In the listing beneath this line, copy exactly the lines starting with the one containing "Given: Switch to the Pins tab" and going on through the one containing "This screenshot has height=819, width=1456.".

§ **ENTRIES SHOWN**:
BEGIN

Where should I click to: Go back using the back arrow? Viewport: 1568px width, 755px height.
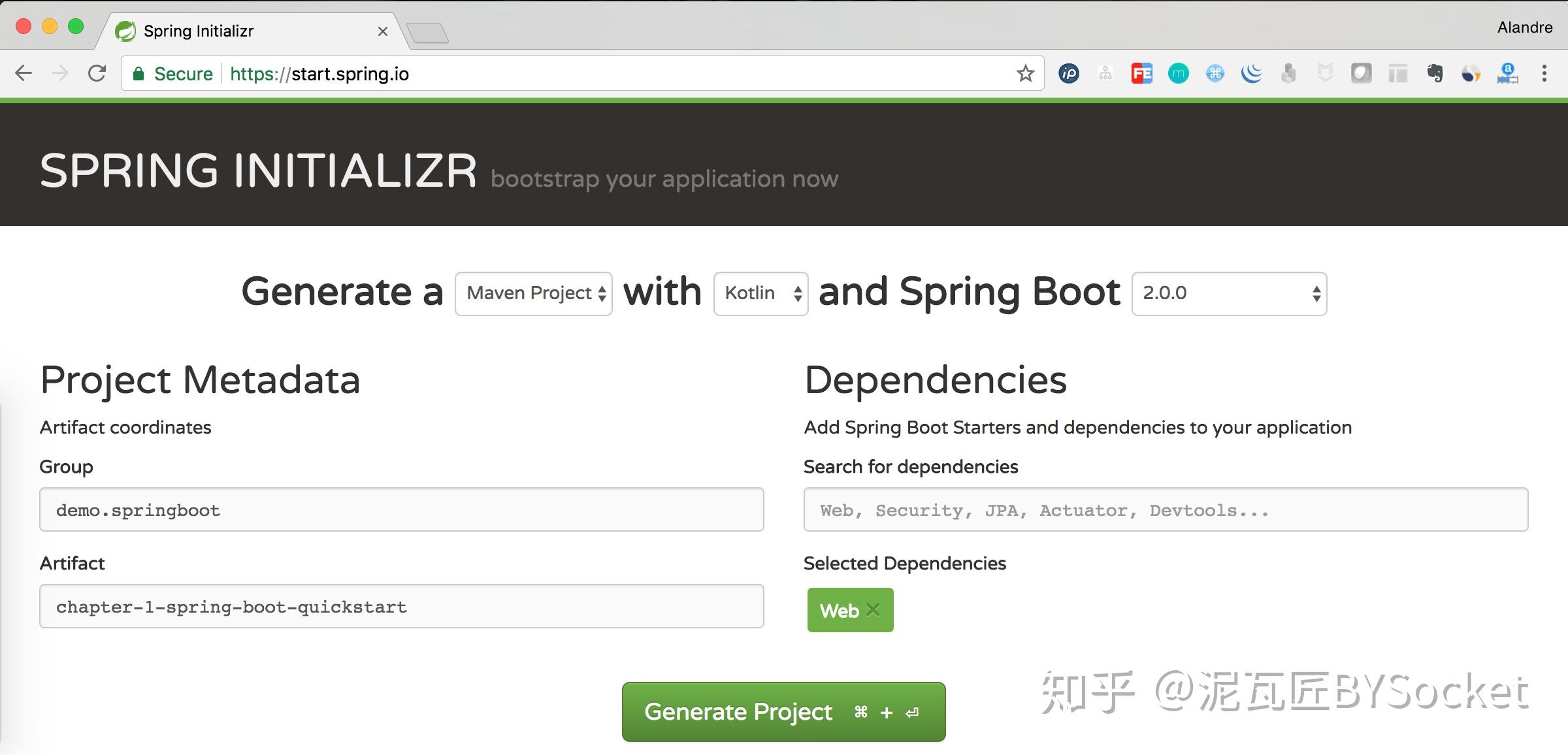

END
BEGIN

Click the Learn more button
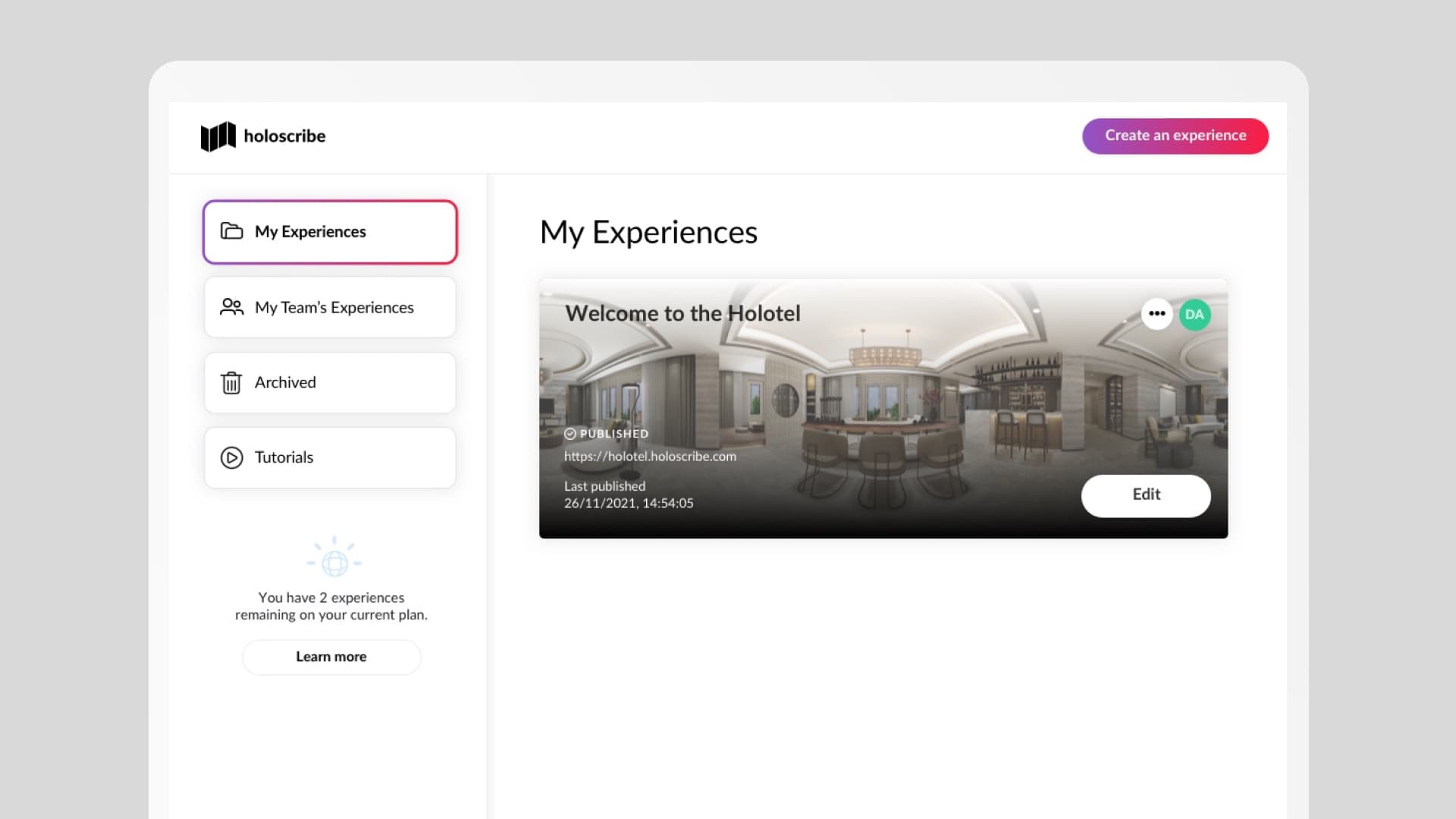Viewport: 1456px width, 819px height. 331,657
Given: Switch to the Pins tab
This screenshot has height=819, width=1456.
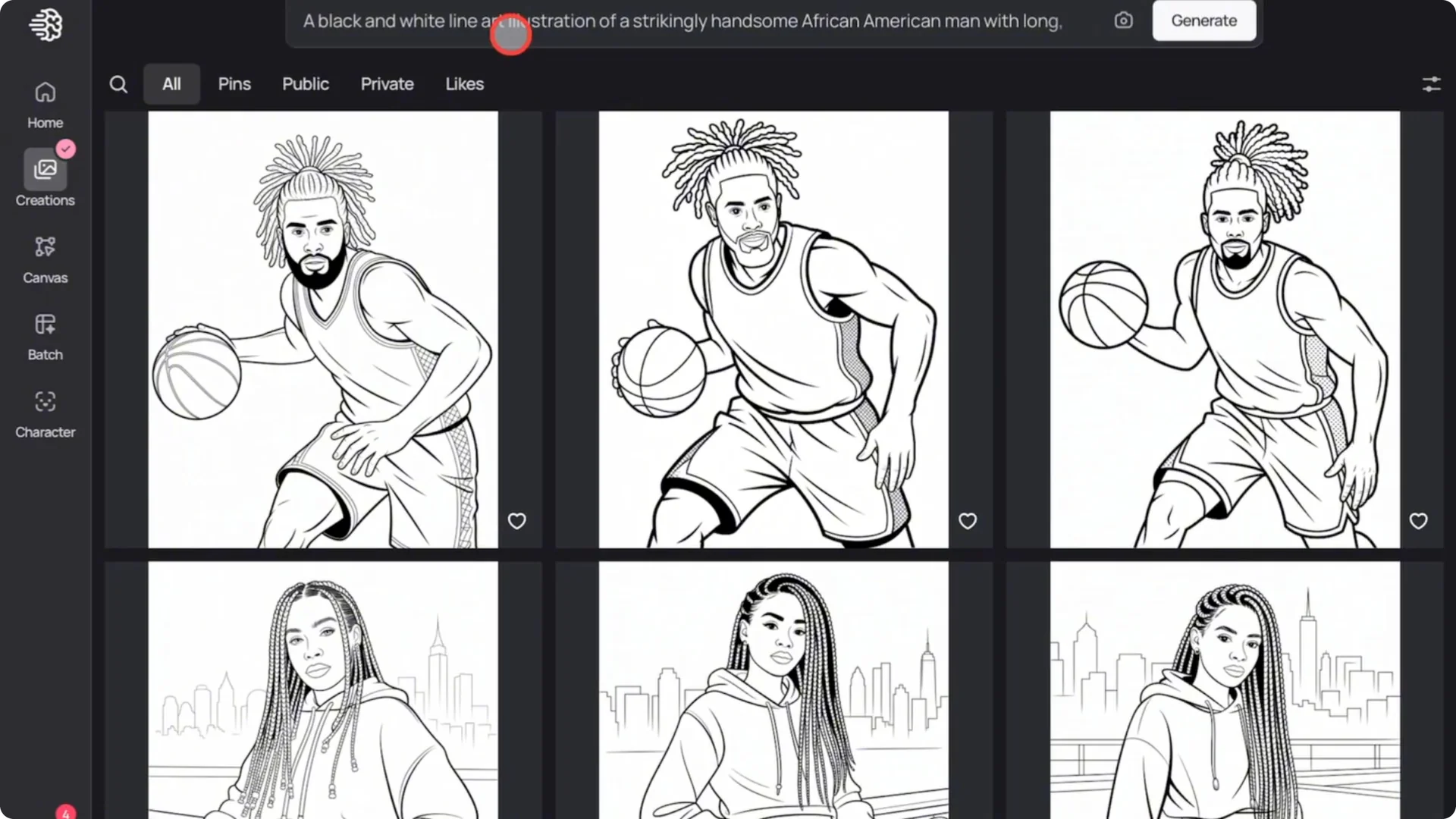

END

§ **FINISHED EXERCISE**:
Given: Switch to the Pins tab
This screenshot has height=819, width=1456.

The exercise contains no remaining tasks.